YOUR TASK
Repeat the entries that follow, exactly as they are written.

Stored data entries
◇ ◇ ◇ ◇

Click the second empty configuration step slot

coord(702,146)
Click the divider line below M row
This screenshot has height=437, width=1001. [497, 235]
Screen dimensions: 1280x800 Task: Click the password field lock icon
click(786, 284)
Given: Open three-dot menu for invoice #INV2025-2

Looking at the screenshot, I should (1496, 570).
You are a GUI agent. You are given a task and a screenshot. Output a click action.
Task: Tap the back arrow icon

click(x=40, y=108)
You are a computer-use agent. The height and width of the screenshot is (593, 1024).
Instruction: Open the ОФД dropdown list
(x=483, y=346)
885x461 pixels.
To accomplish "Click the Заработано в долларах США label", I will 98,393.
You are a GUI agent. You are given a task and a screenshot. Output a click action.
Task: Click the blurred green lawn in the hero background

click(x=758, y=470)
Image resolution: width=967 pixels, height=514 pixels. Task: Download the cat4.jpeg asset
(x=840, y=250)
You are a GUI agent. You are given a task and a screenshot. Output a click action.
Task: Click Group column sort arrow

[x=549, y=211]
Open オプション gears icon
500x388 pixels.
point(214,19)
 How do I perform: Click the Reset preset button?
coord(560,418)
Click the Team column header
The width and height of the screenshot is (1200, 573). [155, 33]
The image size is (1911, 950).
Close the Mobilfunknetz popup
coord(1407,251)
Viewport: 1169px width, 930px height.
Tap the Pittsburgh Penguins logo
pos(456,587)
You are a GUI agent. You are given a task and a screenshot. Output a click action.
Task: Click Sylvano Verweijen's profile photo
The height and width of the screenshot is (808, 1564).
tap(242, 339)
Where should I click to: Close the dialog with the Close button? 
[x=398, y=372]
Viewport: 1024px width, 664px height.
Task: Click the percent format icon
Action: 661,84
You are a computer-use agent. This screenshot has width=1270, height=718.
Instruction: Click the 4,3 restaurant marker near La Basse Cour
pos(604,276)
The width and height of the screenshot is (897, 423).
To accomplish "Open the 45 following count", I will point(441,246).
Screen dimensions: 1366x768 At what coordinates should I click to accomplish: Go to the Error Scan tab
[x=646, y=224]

◇ ◇ ◇ ◇

EXERCISE RESPONSE
Click the second empty configuration step slot

coord(702,146)
Click the divider line below M row
This screenshot has height=437, width=1001. [497, 235]
Screen dimensions: 1280x800 Task: Click the password field lock icon
click(786, 284)
Given: Open three-dot menu for invoice #INV2025-2

Looking at the screenshot, I should (1496, 570).
You are a GUI agent. You are given a task and a screenshot. Output a click action.
Task: Tap the back arrow icon

click(x=40, y=108)
You are a computer-use agent. The height and width of the screenshot is (593, 1024).
Instruction: Open the ОФД dropdown list
(x=483, y=346)
885x461 pixels.
To accomplish "Click the Заработано в долларах США label", I will 98,393.
You are a GUI agent. You are given a task and a screenshot. Output a click action.
Task: Click the blurred green lawn in the hero background

click(x=758, y=470)
Image resolution: width=967 pixels, height=514 pixels. Task: Download the cat4.jpeg asset
(x=840, y=250)
You are a GUI agent. You are given a task and a screenshot. Output a click action.
Task: Click Group column sort arrow

[x=549, y=211]
Open オプション gears icon
500x388 pixels.
point(214,19)
 How do I perform: Click the Reset preset button?
coord(560,418)
Click the Team column header
The width and height of the screenshot is (1200, 573). [155, 33]
The image size is (1911, 950).
Close the Mobilfunknetz popup
coord(1407,251)
Viewport: 1169px width, 930px height.
Tap the Pittsburgh Penguins logo
pos(456,587)
You are a GUI agent. You are given a task and a screenshot. Output a click action.
Task: Click Sylvano Verweijen's profile photo
The height and width of the screenshot is (808, 1564).
tap(242, 339)
Where should I click to: Close the dialog with the Close button? 
[x=398, y=372]
Viewport: 1024px width, 664px height.
Task: Click the percent format icon
Action: 661,84
You are a computer-use agent. This screenshot has width=1270, height=718.
Instruction: Click the 4,3 restaurant marker near La Basse Cour
pos(604,276)
The width and height of the screenshot is (897, 423).
To accomplish "Open the 45 following count", I will point(441,246).
Screen dimensions: 1366x768 At what coordinates should I click to accomplish: Go to the Error Scan tab
[x=646, y=224]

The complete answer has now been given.